**** GIVEN RECORDS
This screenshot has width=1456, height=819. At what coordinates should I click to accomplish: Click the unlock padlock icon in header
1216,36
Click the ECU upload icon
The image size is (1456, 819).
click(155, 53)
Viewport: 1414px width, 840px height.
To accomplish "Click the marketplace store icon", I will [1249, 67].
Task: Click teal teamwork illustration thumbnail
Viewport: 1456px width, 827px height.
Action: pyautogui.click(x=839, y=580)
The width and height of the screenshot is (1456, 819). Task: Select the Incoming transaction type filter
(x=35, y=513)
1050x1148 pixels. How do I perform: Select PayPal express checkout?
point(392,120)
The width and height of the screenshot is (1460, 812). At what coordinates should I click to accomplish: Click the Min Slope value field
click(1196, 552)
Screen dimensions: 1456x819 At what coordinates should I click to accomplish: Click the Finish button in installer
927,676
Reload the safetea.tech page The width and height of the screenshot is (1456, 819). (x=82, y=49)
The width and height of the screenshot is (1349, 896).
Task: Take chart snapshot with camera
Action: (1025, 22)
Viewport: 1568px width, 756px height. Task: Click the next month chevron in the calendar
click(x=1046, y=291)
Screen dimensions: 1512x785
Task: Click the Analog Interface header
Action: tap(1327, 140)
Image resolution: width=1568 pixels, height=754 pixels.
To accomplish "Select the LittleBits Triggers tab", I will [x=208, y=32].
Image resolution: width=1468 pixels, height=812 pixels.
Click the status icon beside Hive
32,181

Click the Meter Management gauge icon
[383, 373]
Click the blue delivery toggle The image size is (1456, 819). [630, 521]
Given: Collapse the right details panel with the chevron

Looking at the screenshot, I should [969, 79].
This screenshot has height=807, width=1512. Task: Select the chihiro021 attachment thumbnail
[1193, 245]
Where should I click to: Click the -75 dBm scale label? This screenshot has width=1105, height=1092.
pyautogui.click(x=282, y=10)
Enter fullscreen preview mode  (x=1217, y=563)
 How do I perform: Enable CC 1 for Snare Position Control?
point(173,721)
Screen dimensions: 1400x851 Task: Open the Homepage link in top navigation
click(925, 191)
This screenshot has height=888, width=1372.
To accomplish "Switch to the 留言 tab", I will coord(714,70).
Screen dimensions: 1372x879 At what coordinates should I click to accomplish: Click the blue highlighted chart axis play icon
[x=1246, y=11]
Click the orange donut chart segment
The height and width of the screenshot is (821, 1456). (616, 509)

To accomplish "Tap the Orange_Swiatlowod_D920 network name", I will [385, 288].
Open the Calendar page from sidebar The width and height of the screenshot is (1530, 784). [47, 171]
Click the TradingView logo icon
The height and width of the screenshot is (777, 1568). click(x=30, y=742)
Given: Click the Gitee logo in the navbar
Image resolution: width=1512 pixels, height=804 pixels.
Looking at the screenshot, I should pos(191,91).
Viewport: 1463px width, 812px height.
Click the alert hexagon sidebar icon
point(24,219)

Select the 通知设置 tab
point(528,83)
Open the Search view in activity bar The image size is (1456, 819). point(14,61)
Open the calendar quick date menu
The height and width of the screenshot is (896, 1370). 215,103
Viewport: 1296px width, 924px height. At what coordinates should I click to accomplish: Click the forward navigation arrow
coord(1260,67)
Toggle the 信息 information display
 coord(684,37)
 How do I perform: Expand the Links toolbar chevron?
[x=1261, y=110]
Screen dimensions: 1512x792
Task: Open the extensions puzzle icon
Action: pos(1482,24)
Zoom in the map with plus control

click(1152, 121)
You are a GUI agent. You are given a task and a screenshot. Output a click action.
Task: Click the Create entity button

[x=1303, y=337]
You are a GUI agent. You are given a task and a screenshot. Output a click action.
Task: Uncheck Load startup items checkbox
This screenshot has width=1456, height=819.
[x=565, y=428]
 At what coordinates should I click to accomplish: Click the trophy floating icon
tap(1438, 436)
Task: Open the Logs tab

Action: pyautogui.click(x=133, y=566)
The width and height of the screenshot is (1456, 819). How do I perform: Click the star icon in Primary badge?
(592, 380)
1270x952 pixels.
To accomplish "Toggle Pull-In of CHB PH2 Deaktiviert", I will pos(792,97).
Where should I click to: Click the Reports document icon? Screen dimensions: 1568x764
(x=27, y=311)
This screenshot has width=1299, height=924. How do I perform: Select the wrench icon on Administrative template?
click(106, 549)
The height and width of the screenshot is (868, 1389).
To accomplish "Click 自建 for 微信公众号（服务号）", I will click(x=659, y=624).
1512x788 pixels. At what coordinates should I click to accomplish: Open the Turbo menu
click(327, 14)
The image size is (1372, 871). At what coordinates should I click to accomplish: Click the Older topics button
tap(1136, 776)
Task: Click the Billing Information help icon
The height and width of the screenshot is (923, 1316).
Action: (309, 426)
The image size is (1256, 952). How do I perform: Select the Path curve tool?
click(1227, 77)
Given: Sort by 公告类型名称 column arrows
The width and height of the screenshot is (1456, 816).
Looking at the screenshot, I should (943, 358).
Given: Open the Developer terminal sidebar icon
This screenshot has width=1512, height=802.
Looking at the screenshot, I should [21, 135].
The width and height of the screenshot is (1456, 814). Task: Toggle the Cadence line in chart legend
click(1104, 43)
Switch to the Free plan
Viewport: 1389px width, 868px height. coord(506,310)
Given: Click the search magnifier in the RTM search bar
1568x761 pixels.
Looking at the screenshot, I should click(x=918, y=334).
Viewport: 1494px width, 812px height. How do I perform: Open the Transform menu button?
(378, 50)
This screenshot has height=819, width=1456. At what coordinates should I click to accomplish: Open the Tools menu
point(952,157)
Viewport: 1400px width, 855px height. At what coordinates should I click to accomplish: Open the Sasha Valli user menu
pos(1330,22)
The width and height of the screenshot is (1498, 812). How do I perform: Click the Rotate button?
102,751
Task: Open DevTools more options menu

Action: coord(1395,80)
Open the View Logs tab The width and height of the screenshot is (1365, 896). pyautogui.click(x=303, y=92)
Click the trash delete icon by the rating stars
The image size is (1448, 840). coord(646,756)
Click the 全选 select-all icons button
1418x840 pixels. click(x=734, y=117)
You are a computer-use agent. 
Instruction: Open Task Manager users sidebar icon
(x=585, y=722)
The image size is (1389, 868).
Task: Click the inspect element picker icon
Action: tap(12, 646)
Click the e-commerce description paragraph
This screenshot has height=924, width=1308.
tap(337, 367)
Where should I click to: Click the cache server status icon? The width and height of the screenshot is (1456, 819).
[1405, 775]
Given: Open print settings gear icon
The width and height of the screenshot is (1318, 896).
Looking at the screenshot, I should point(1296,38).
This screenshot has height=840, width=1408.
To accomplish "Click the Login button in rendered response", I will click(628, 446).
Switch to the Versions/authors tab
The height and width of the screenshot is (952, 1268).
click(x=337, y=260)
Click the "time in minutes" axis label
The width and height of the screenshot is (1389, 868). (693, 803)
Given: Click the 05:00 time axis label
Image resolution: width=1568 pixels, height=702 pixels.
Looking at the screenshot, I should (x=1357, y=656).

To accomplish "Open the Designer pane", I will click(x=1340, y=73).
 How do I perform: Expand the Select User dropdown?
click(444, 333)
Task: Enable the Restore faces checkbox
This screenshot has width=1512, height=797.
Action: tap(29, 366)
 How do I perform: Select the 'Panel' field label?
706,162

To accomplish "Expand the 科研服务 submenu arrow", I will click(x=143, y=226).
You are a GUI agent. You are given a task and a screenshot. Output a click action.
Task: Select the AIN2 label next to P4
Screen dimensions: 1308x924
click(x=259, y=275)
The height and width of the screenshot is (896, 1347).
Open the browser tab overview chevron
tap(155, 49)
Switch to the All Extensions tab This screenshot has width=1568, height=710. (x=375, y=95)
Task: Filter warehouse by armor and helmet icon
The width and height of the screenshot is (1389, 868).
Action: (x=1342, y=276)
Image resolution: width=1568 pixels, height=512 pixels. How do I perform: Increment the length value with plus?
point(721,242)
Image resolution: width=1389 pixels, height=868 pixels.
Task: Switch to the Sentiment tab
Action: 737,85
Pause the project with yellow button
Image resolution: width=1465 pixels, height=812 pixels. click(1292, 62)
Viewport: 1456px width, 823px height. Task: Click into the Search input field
********
Show every line in the entries where the string "checkbox" occurs.

- PROBLEM SOLUTION
Task: Uncheck Load startup items checkbox
Task: Enable the Restore faces checkbox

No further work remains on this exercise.